A health scourge: “All vulnerable”: stories of survivors of antibiotic-resistant bacteria

A health scourge: “All vulnerable”: stories of survivors of antibiotic-resistant bacteria
A health scourge: “All vulnerable”: stories of survivors of antibiotic-resistant bacteria

It can start very mundanely, after a slip in the bathroom or an injury playing baseball. But once an infection with antibiotic-resistant bacteria sets in, it can be difficult to diagnose, and especially to treat.

Too few people, including some doctors, are unaware of the threat of antibiotic resistance.

Antibiotic resistance, an often underestimated health scourge, could directly kill 39 million humans in the next quarter of a century, according to a recent estimate. Before a high-level meeting on Thursday, on the sidelines of the UN negotiations in New York, three survivors testified to AFP.

In October 2020, veterinarian John Kariuki Muhia slipped in his bathroom in Nairobi, Kenya’s capital, and broke his hip. He had surgery to place pins in the joint.

“Immediately afterwards, I became very, very ill,” he says. He was given a whole series of antibiotics, without success. Same scenario for pin removal. His doctors feared he would die. And at that moment, he had Covid. “I was fighting to survive,” he emphasizes.

After five months in hospital, he returned home but remained bedridden. John Kariuki Muhia believes he was “lucky” to have previously studied and suspected antimicrobial resistance.

He therefore did an antibiogram, which allowed 18 different antibiotics to be tested on his infection. One of them worked, and in November 2021 it was judged cured.

But he is now “disabled for life”, his right leg shortened by almost eight centimeters. “We are all vulnerable,” warns John Kariuki Muhia, who is due to speak on Thursday and calls for action.

“Each operation further spread the infection”

For Anthony Darcovich, it all started in the early 2000s while playing baseball, when he tore the rotator cuff in his right shoulder. A relatively “boring” injury in the eyes of doctors, says this 34-year-old man, currently living in New York.

He underwent a series of operations to repair his shoulder and stop the pain. In vain. Before each operation, he was given common antibiotics to prevent infection. After the seventh operation, doctors detected an antibiotic-resistant infection in his shoulder. And “each operation further spread the infection,” he explains.

Anthony Darcovich underwent 12 other procedures to remove “infected material,” including screws and grafted cartilage. His joint was “completely destroyed”, his shoulder entirely replaced by a prosthesis. His hope now is to one day be able to “raise his arm to shoulder height”.

Her case differs from many others because the bacteria that infected her shoulder is normally benign – it usually causes acne. But because it had become resistant to antibiotics, it spread once into the joint and caused damage.

“We lived in a world where, more often than not, we could treat a lot of infections quite effectively. But, in a context of resistance, this scenario no longer holds,” underlines Anthony Darcovich, now a defender of antibiotic-resistant patients.

Two years of treatment

Bhakti Chavan had just finished her studies in Bombay, India, in 2017 when she noticed a swelling in her neck. Her doctor prescribed antibiotics, but the swelling did not go down, says this 30-year-old researcher.

After a few tests, he was diagnosed with drug-resistant tuberculosis, a common and dangerous form of antibiotic resistance.

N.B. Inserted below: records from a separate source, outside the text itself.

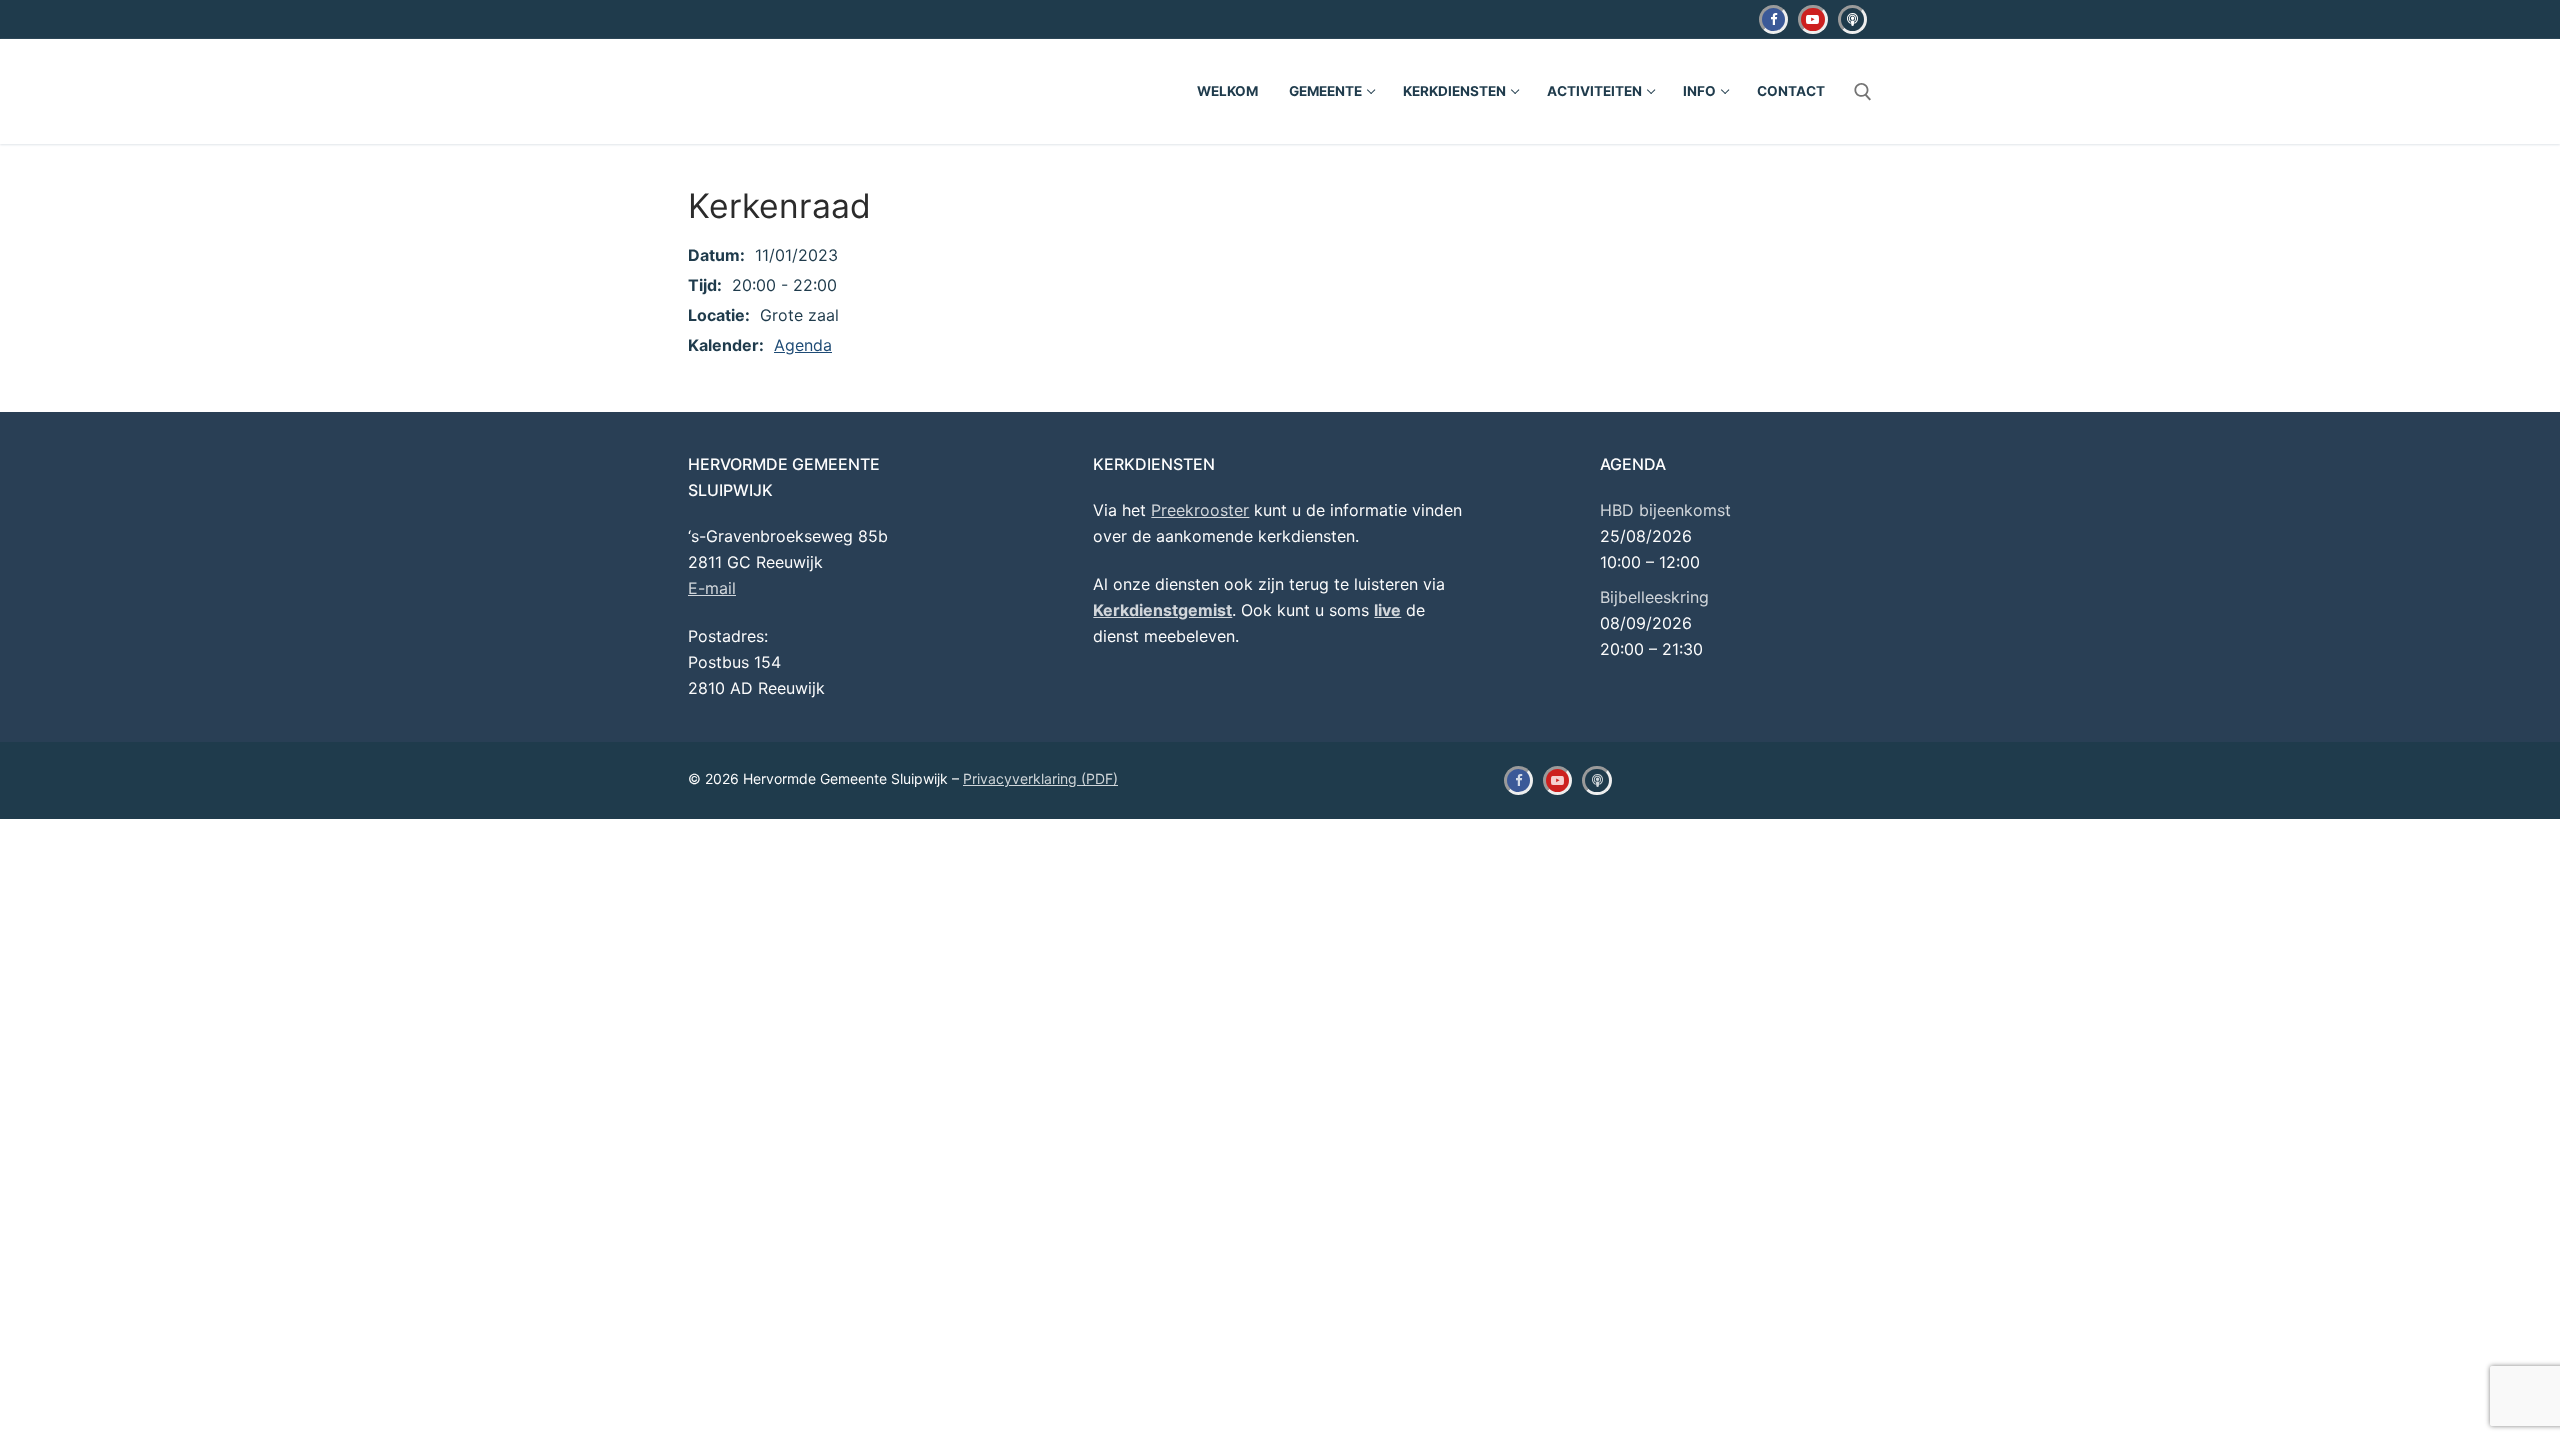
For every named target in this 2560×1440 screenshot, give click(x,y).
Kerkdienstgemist (1162, 610)
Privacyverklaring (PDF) (1040, 778)
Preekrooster (1200, 510)
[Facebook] (1773, 19)
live (1387, 610)
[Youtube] (1812, 19)
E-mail (712, 588)
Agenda (803, 345)
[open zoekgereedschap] (1863, 92)
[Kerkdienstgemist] (1852, 19)
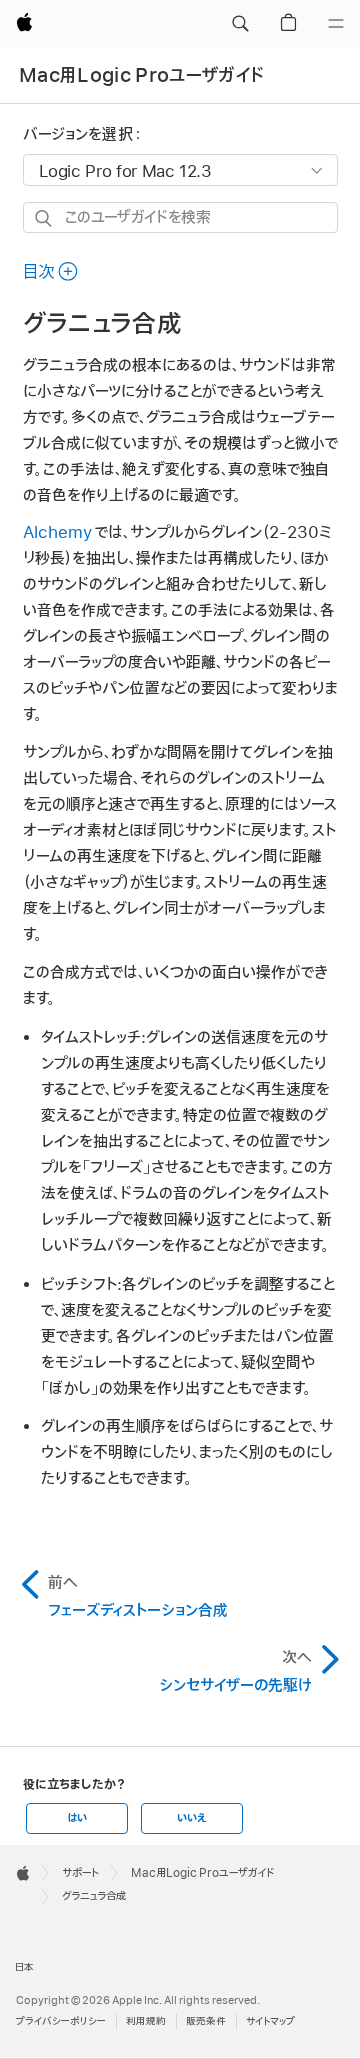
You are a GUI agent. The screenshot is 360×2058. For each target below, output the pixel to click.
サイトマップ (270, 2021)
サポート (80, 1873)
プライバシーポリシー (61, 2021)
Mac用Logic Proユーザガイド (141, 75)
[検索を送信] (44, 218)
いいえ (192, 1818)
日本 (24, 1967)
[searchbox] (180, 217)
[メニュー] (336, 24)
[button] (240, 24)
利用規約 (146, 2021)
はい (77, 1818)
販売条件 (206, 2021)
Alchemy (57, 533)
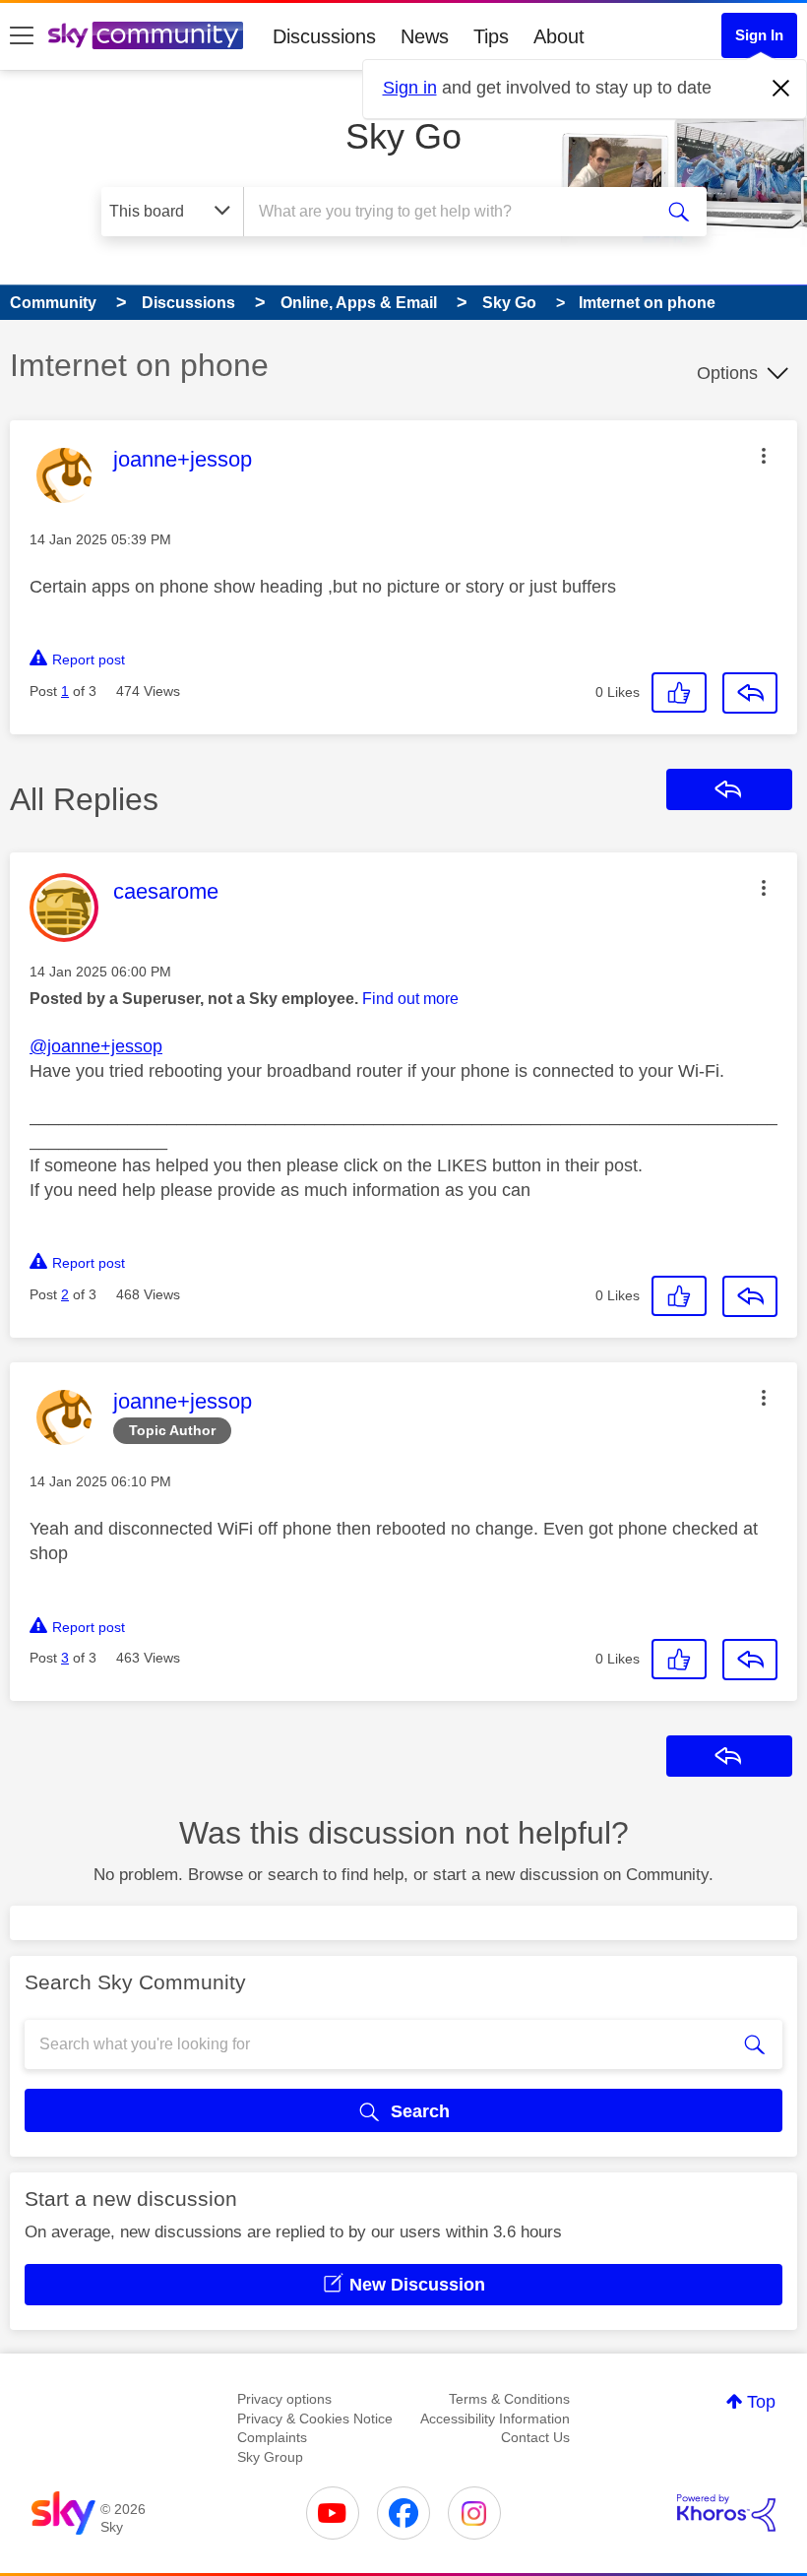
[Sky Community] (145, 35)
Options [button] (727, 373)
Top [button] (761, 2402)
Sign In (759, 35)
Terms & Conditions (509, 2399)
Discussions (324, 36)
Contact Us (535, 2437)
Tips (491, 36)
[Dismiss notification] (781, 88)
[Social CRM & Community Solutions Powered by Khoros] (726, 2513)
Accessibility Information (495, 2418)
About (559, 36)
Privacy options (284, 2399)
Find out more (410, 998)
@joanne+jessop (96, 1046)
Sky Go (403, 136)
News (425, 36)
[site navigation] (21, 36)
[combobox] (452, 211)
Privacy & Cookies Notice (315, 2418)
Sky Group (270, 2457)
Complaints (272, 2437)
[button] (763, 456)
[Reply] (749, 693)
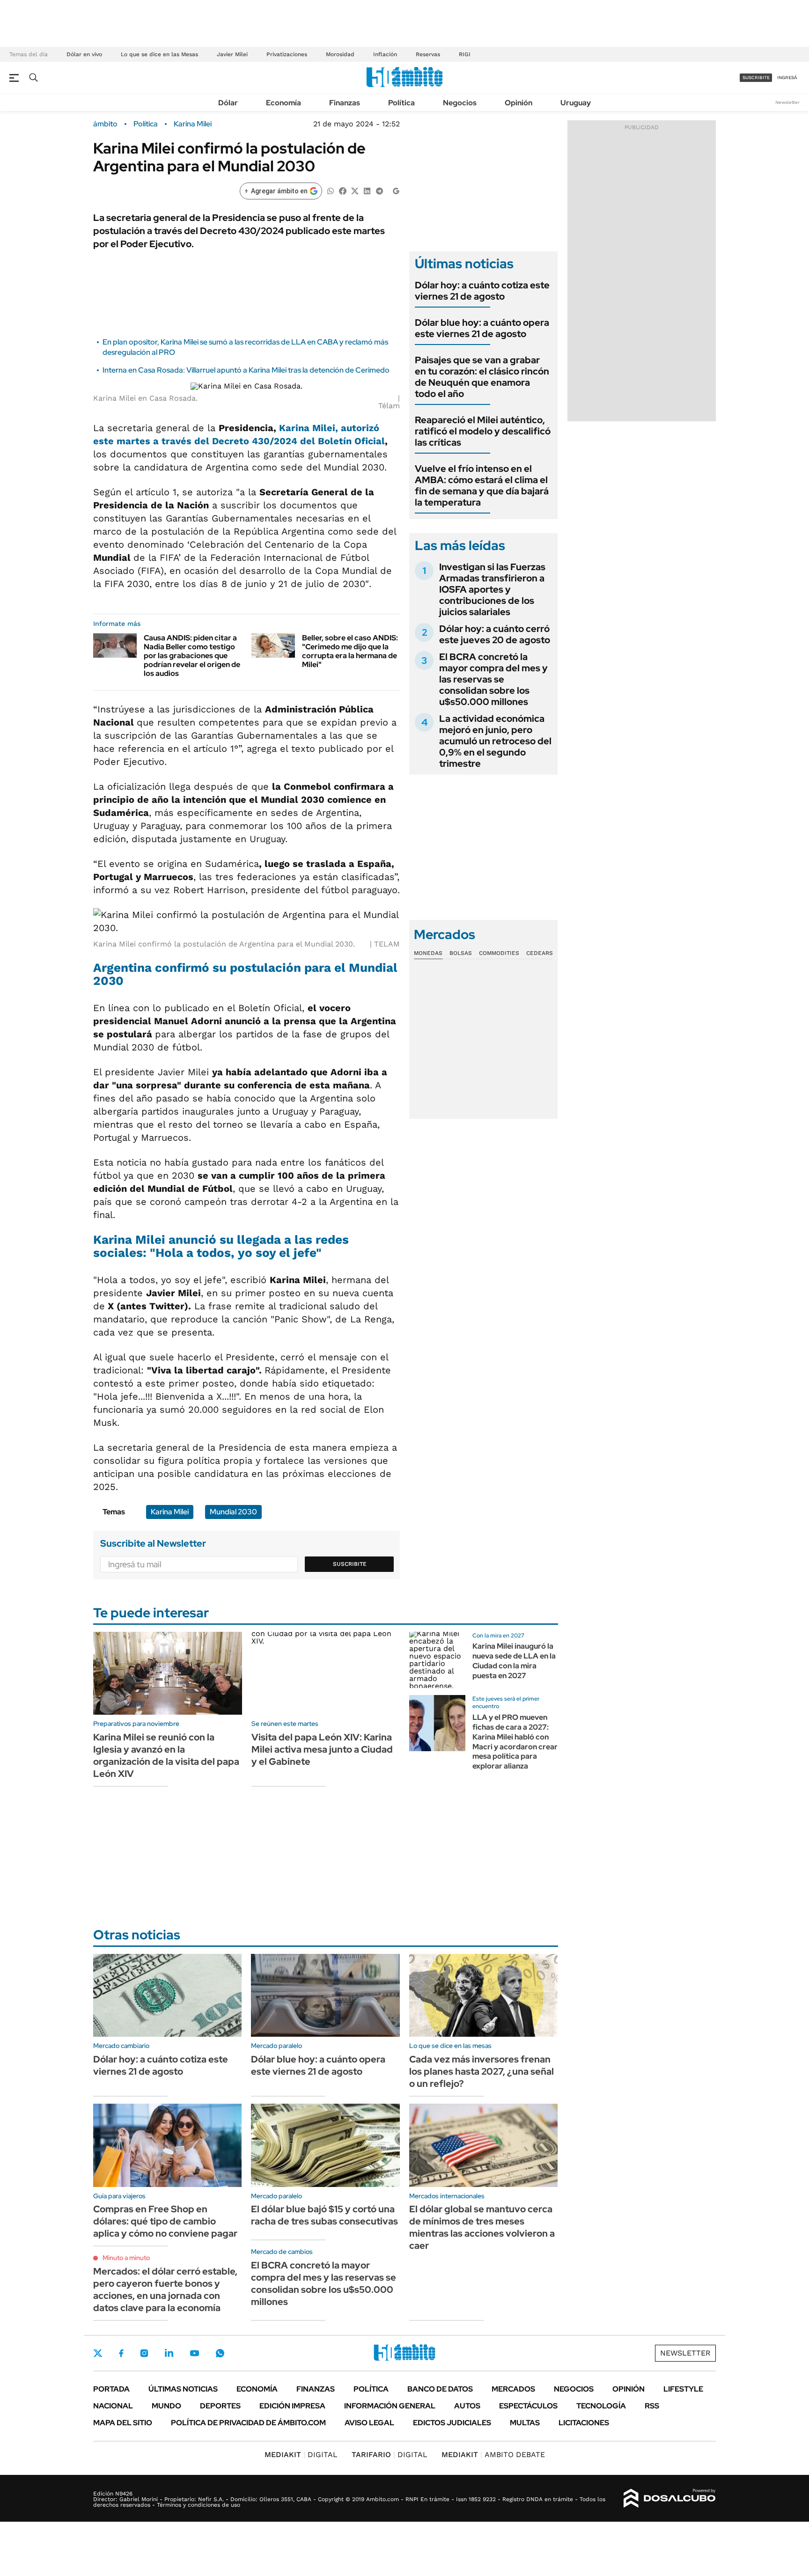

First- and second-line medications did not work, but she had access to two new medications, through Médecins sans Frontières. The side effects, often distressing, plunged her into depression, and the “stigma” surrounding tuberculosis dissuaded her from speaking about her situation.

After two years of treatment with eight different antibiotics – including “painful daily injections for eight months” – Bhakti Chavan is now in good health.

But she worries that too few people, including some doctors, are unaware of the threat of antibiotic resistance.

Still, she warns, “it can happen to anyone.”